Yesterday's meditation thought  (please note; you can pick it up at any time, even if you 'missed' the first day or two or ten...) was "With profound gratitude, I live my purpose." Well, this may not be the most thankful of thoughts, but as soon as I heard that, I was in a tizzy.  Purpose?!  Live my purpose?! Not by a long shot, buster! What I do to make a living is most definitely not my purpose and I'm not doing it with gratitude, that's for dang sure! 

Sigh. There goes the enlightenment train, speeding away from the station, me waving my arms like a fool as I run and trip along the tracks behind it.

But then my brain stopped clamoring. I let myself take in the glorious photography that accompanied the meditation, let the words roll over me, and then, like a butterfly landing in my open palm, I knew. I knew what I've known since I was--seriously, not making this up--eight years old. My purpose is a version of translation and expression: observing and taking in the world around me, processing it and then expressing it in a way that lets others--even just one person--recognize it & think that's what I felt/saw/thought but didn't know how to say!
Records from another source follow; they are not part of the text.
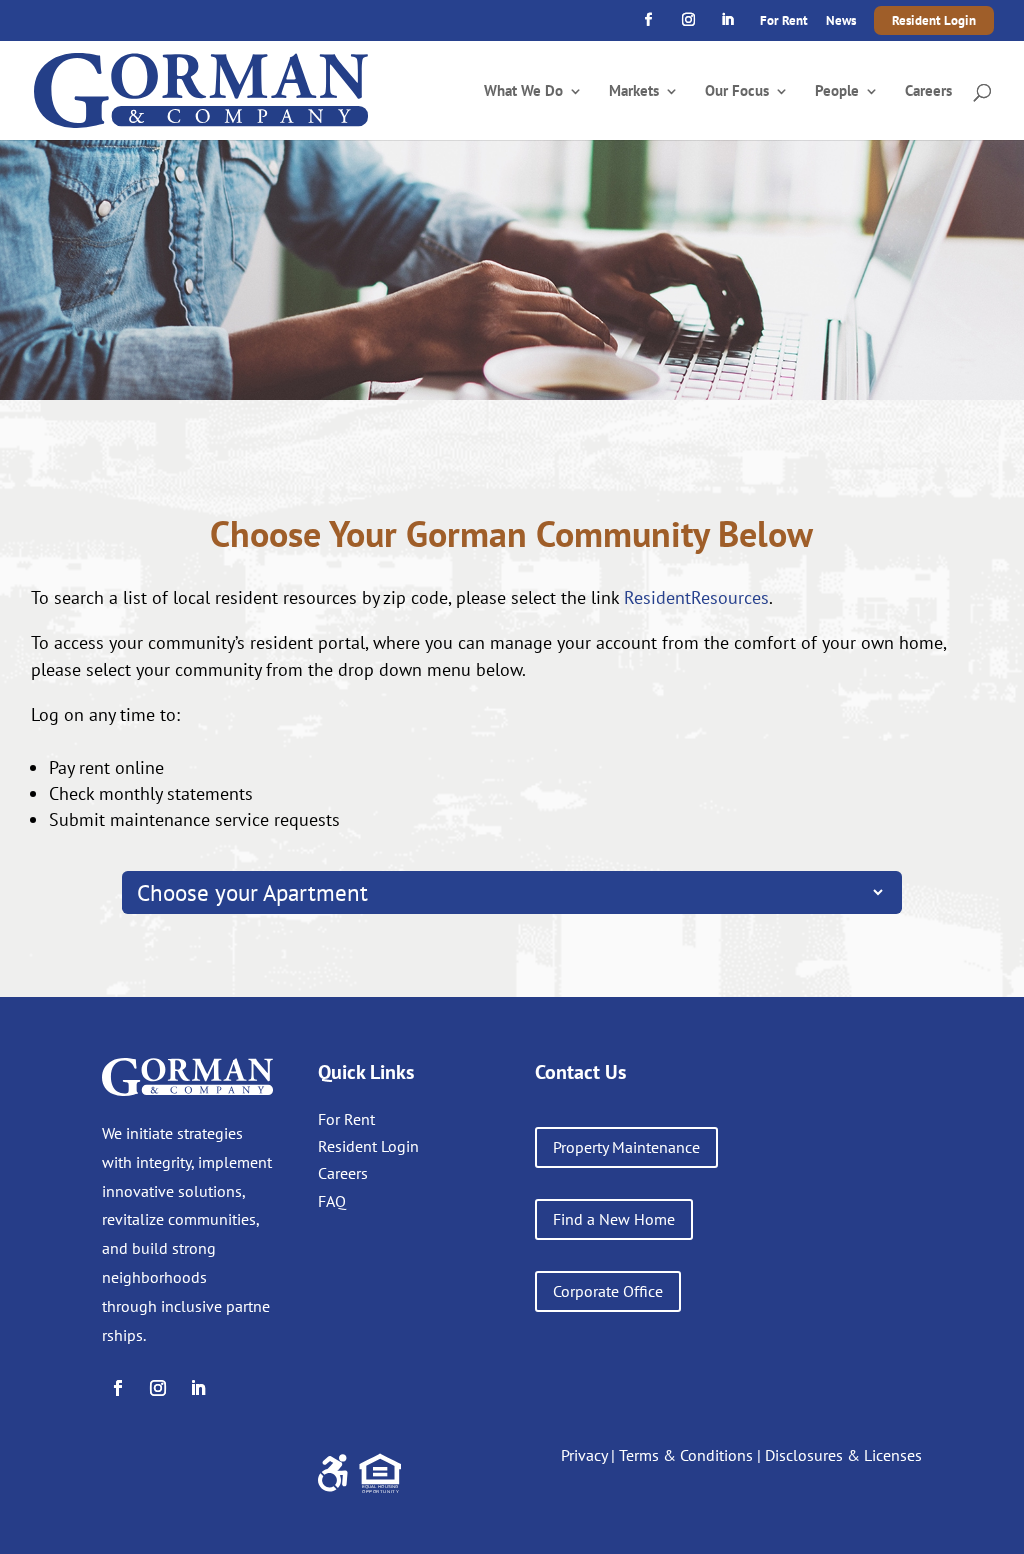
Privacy (584, 1455)
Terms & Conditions (686, 1455)
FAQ (332, 1201)
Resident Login (934, 20)
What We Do (523, 92)
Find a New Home (614, 1219)
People (837, 92)
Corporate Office (608, 1291)
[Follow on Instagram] (158, 1388)
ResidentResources (696, 597)
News (841, 21)
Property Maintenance (626, 1147)
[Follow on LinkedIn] (198, 1388)
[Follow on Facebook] (118, 1388)
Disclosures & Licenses (843, 1455)
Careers (928, 92)
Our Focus (737, 92)
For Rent (784, 21)
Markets (634, 92)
Forgive me if that sounds like hubris, because it isn't meant to be. I want to be.....am meant to be....a voice. I judge it, belittle my efforts, hide from it, but that is my purpose. And today, with profound gratitude, I'm claiming my purpose. Living it will come, perhaps in baby steps, but owning it here and now is worthy of heart-felt thanks.

How about you? Interested in sharing this gratitude journey? What is your purpose, and are you living it yet?